JACKSONVILLE, Fla. - Among the Duval County Public Schools is a high school named Nathan Bedford Forrest High School. The school opened its doors in 1959 when racial segregation was law of the land here. United Daughters of the Confederacy had suggested the name. Forrest H.S. is now a modern day public institution where a large number of African American students attend.
Forrest, a Tennessee native, was a founder of and the first grand wizard of the Ku Klux Klan. He was a Confederate general, a slave owner and trader. Some sources proclaim he later distanced himself from the racist KKK. Regardless, a group of progressives here have launched a campaign to change the name of the school.
The Jacksonville Progressive Coalition and activist Lance Stoll have attempted before to get the school district to change the name. In 2007, they lost in a 5-to-2 school board vote.
But that hasn't dissuaded Stoll from trying again. After reading a statement by Duval County Public Schools Superintendent Dr. Nikolai Vitti saying he was willing to change the name of the high school, Stoll wrote a response, which was published. He emailed the superintendent, whose office responded saying Vitti requests petitions from the local community to make it happen.
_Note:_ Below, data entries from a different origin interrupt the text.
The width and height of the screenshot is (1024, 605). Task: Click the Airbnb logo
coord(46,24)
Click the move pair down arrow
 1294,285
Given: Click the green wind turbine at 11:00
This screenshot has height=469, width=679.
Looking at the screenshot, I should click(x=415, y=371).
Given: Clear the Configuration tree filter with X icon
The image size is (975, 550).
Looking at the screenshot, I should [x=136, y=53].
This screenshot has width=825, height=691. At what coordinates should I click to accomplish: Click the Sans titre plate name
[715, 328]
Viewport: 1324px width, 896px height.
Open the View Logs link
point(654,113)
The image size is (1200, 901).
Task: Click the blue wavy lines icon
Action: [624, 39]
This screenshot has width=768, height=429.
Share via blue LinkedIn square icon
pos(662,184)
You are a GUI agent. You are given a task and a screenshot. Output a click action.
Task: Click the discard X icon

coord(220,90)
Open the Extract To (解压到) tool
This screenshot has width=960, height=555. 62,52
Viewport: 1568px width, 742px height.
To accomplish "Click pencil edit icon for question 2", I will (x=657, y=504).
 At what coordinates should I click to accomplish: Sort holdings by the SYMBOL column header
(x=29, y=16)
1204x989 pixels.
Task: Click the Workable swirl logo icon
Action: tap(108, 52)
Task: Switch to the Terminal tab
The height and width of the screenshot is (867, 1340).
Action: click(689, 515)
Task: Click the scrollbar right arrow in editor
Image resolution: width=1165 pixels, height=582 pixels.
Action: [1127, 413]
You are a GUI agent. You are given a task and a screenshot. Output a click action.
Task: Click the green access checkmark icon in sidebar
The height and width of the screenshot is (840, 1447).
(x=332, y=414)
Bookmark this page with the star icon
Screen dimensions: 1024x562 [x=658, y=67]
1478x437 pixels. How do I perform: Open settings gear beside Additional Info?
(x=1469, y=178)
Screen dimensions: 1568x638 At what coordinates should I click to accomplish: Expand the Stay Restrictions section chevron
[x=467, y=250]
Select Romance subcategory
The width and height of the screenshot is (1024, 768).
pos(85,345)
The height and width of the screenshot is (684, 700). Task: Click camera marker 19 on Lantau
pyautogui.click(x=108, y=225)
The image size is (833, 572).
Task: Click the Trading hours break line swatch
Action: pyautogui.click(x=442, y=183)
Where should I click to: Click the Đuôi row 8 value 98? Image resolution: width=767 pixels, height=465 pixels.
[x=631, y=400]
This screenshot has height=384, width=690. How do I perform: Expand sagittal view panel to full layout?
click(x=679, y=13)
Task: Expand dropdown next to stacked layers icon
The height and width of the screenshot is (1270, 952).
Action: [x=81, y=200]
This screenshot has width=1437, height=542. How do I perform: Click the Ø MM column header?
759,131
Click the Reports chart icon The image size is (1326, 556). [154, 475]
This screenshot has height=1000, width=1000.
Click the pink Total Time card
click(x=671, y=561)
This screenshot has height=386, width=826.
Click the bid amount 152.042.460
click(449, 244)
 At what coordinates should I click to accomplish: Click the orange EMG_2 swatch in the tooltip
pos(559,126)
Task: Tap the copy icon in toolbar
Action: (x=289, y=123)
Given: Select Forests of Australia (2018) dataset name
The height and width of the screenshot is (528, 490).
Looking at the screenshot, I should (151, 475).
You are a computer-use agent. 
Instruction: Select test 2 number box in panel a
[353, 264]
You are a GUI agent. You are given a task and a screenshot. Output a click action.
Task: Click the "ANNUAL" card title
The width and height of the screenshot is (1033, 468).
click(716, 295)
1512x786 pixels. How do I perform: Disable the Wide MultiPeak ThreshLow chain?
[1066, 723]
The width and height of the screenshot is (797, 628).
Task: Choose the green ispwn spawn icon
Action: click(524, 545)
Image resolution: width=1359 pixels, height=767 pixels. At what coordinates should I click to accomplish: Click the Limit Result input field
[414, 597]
A petition on change.org started by Omotayo Richmond, entitled "Duval Public Schools: No More KKK Schools," has more than 84,000 signatures. But the superintendent says that's not community-based, according to a report in the Washington Post. So petitions can be signed in person on Saturdays at the Riverside Arts Market.
But changing the name of the high school is only one step in deconstruction of the South's racial oppression. Numerous homages to Confederate generals and the Rebel army still loom large through Florida and all southern states. Streets named after Stonewall (after Confederate General Stonewall Jackson) or the crumbling, neglected park in historic Springfield off Main Street, named "Confederate Park," are just a few examples. Both landmarks are in predominately low-income areas that have racially diverse populations.
The Klan is still a fully functioning organization, as are several "white power" groups in the South and spread through the United States. The Klan may claim it's nonviolent, but that will not change the heritage of racial prejudice and bigotry, which divides society. The Southern Poverty Law Center says three chapters of the KKK are still active in Florida.
Old habits die hard, and it's no surprise there is minor resistance from some white residents that claim their "heritage" is being erased.
Although many are motivated to change this "heritage" for social justice reasons, Vitti advocates a name change in hopes of attracting more business and commerce to Jacksonville. He told WJXT, "One thing I've been talking a lot about is the need to modernize Jacksonville. If we want folks to come here, whether it's business, it's high level employees to Jacksonville, names of schools, names of parks, it all matters. "
Progressives say the true symbolism behind the name change is that of social justice, a solid stepping stone for the South to "rise again," this time united beyond the strangle hold of oppression based on gender, race, and class.